India is going to be present, promote artisanal fishermen’s interests, and facilitate the growth of the fishing sector at the next WTO’s 13th Ministerial Conference (MC13) in Abu Dhabi, which will take place from February 26 to February 29. MC13 addresses that what is prohibited are fisheries subsidies that cause overfishing, putting effort and capacity into it.
The negotiations at MC13 are about cutting back on the development of overfishing, overcapacity, and catching subsidies, among others. The end goal is to improve the structure of the fishing industry. Nevertheless, India conceptually acknowledges that the fisheries subsidies indeed contribute greatly to the growth of the fisheries sector, but there are concerns as to whom the benefits of these subsidies go.
India supports the CBDR principle and their respective capabilities with a 25-year transition period for developing nations so as to enable them to mitigate the livelihood and food security crises among the poor.
The fisheries subsidies’ draft text released by the WTO in December 2023 covers the necessity for sustainable conditions on fisheries pre-subsidy of fish stocks, which seems the need of the hour for the future. While many fear that the new terms proposed may have a bias towards large industrial fishing nations, developing countries might therefore find themselves being compared unfairly.
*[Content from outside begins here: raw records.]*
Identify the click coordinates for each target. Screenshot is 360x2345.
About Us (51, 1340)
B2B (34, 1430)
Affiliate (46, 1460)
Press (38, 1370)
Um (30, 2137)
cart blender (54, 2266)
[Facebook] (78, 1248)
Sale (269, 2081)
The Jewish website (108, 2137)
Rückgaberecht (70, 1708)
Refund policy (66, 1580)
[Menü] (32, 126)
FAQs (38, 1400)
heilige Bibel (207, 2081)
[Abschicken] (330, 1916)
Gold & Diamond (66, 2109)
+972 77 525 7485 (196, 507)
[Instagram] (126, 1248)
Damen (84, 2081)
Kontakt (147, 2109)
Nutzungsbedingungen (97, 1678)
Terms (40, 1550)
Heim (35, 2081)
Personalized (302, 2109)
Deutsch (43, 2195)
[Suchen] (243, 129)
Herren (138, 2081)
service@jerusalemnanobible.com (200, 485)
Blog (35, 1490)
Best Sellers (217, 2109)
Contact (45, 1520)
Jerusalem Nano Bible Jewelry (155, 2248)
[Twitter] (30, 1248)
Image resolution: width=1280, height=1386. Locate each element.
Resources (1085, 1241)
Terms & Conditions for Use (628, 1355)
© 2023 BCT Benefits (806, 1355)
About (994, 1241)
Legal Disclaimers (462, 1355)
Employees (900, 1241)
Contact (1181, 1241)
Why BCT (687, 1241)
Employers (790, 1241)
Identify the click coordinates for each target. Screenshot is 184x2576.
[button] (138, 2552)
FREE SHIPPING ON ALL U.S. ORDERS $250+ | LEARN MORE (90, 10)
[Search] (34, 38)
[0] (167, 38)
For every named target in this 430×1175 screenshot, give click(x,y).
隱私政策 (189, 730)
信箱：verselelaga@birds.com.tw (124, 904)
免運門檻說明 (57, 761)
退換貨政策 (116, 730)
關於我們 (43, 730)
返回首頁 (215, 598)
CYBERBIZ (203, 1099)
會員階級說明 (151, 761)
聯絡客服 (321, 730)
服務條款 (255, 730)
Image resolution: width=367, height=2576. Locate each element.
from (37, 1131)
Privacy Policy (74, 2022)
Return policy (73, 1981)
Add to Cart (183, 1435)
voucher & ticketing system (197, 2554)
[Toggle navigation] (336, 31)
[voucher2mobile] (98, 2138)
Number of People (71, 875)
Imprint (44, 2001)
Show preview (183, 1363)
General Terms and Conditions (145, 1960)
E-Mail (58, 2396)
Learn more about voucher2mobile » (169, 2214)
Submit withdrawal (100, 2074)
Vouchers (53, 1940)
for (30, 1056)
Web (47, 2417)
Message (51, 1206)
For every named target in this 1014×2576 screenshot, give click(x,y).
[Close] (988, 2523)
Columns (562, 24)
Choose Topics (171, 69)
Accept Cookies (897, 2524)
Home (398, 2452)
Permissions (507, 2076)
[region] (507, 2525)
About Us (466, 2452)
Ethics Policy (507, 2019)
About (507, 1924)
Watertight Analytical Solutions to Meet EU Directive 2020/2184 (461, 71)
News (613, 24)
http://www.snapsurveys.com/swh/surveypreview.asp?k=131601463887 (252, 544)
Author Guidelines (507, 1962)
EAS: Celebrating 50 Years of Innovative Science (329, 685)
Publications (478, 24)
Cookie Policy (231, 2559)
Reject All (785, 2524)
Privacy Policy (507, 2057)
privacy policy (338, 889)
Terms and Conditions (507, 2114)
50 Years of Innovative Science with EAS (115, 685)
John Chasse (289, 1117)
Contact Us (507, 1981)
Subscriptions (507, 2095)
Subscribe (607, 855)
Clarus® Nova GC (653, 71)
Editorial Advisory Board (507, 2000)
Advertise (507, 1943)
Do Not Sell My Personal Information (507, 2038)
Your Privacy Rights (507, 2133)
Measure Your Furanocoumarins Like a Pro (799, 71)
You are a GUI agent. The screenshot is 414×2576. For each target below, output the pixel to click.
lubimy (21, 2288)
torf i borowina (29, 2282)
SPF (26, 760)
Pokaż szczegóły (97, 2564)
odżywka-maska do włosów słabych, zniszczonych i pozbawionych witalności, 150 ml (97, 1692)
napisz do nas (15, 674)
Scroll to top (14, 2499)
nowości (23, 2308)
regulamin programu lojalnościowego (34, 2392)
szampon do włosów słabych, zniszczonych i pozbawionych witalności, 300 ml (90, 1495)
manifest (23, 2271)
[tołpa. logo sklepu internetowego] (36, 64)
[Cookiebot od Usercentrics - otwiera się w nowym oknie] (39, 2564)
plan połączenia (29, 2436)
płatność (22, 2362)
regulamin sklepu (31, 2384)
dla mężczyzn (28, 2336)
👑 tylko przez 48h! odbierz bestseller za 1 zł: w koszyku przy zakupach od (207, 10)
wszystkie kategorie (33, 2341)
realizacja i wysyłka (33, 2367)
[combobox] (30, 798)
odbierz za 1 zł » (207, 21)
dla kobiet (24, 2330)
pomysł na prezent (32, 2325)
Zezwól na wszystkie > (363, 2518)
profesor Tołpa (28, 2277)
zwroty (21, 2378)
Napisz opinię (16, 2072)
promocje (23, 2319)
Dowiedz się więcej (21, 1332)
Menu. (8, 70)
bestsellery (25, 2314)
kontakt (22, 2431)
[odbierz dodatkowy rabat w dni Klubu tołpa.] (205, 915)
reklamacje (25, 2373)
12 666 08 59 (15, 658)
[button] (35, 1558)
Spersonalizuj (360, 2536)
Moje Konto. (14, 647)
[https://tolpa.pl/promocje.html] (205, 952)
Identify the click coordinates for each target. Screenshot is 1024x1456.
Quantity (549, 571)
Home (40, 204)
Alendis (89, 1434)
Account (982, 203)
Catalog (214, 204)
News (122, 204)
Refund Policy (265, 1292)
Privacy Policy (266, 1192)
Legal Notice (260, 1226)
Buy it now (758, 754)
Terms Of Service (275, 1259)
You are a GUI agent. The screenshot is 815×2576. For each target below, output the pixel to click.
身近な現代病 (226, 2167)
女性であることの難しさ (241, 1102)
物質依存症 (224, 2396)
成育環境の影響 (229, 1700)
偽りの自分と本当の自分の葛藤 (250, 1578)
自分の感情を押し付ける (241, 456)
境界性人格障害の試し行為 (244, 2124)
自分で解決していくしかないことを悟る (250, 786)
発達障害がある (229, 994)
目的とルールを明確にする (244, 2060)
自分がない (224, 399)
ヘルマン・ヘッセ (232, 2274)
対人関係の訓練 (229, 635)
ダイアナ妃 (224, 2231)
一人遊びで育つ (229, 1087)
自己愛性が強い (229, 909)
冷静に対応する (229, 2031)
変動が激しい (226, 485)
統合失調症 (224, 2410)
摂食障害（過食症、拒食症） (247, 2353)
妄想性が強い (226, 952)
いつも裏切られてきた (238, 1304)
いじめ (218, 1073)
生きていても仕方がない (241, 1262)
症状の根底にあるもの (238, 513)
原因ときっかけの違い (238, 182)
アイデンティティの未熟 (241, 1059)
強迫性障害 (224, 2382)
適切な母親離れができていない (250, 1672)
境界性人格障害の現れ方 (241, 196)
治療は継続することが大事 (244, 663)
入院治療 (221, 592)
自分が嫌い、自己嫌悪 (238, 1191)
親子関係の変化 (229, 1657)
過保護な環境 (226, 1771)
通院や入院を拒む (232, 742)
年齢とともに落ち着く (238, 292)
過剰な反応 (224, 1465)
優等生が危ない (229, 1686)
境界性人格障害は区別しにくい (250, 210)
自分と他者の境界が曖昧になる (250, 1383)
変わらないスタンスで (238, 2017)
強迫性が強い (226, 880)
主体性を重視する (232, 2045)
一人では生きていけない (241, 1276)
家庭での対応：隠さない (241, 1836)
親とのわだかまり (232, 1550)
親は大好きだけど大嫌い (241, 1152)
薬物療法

Experts point out that the challenges exist in India to show credible sustainable fishing practices and urge the need for firmer obligations from those major subsidizers with a history of large-scale subsidies. Likewise, India offers its support for a phase-out of not only the de minimis threshold but also a special category of classification for economies that are not least developed or exempt.
On one hand, there is an anxiety about subsidies only being advantageous to financially strong fishers, while, on the other hand, the stakeholders insist on the importance of subsidies to sustain small-scale fishers toward economic sustainability. India embarks on MC13 with a keen eye to walk the thin line between fisheries subsidies and conservation of the wild fish stock. It will endeavor to prioritize artisanal fishers along with sector growth as it strives for a persistent role in fish trade at the global stage.